08 de julho de 2026
Regional

MP denuncia golpe da casa própria

Adilson Camargo
| Tempo de leitura: 3 min

Jaú - A empresa Cooperbens Administradora de Bens S/C Ltda está sendo acusada pelo Ministério Público de Jaú (47 quilômetros a leste de Bauru) de crime contra o consumidor.
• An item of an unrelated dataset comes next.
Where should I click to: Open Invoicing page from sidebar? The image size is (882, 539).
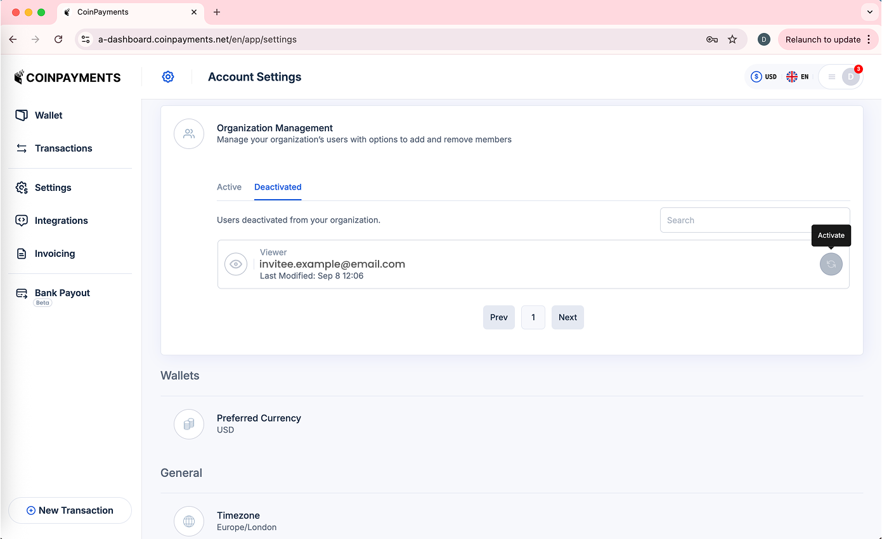[x=55, y=254]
Com sede em Bebedouro, a empresa instalou uma filial em Jaú e colocou vendedores na rua para oferecer planos para aquisição da casa própria.

No entanto, alguns clientes, depois de pagarem as parcelas exigidas pelo contrato, sentiram-se lesados pela empresa e procuraram a Justiça para denunciar.
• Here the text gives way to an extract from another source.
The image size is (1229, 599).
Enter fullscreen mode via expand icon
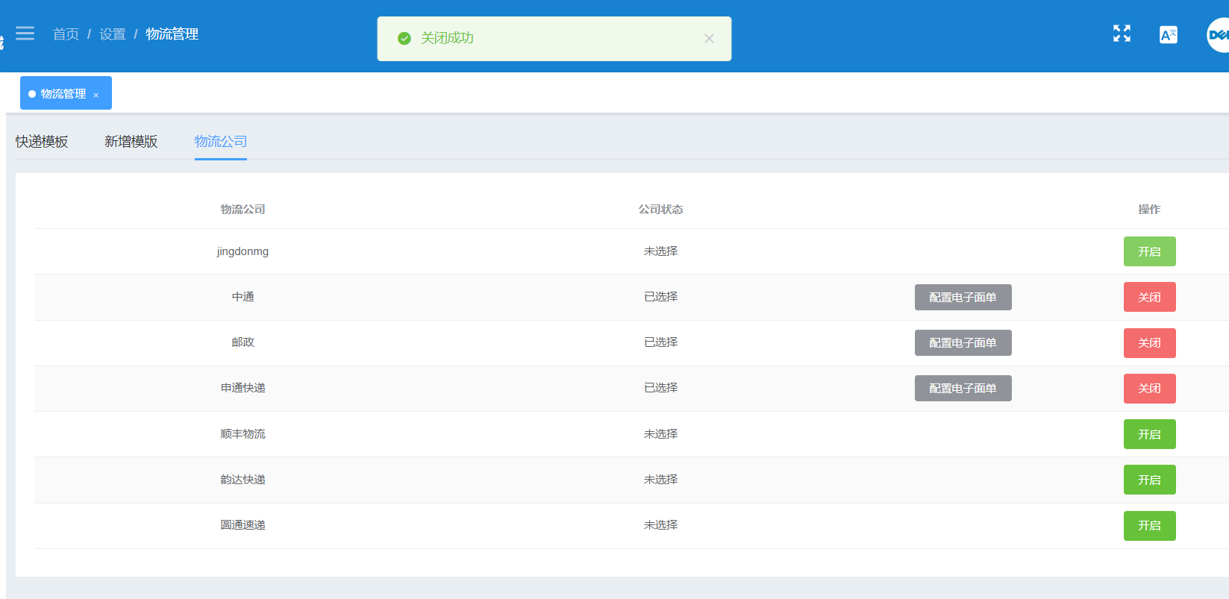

Além da Cooperbens, o MP denunciou também a empresa Grifo Assessoria de Investimento Ltda, que foi contratada pela primeira para dar apoio aos negócios.

O caso está sendo investigado pelo promotor Luís Fernando Rosseto, que pediu a prisão preventiva dos responsáveis pelas duas empresas: os irmãos Anderson Sanches da Silva e Andreza Sanches da Silva (Cooperbens), José Carlos da Silva e Adalberto Luiz da Silva (Grifo). José Carlos é pai de Anderson e Andreza.

Pelo menos 35 pessoas já acionaram a Justiça com ações cíveis contra a “propaganda enganosa” da Cooperbens. Entre as vítimas estaria inclusive um padre do distrito de Potunduva. Entretanto, a ação do MP de Jaú teve início com base na denúncia formulada por uma moradora de Pederneiras.

“Má-fé”

De acordo com o promotor, a empresa teria induzido Rosangela de Souza Oliveira a erro ao anunciar uma coisa e entregar outra. Na avaliação de Rosseto, a Cooperbens teria agido de “má-fé” com seus clientes.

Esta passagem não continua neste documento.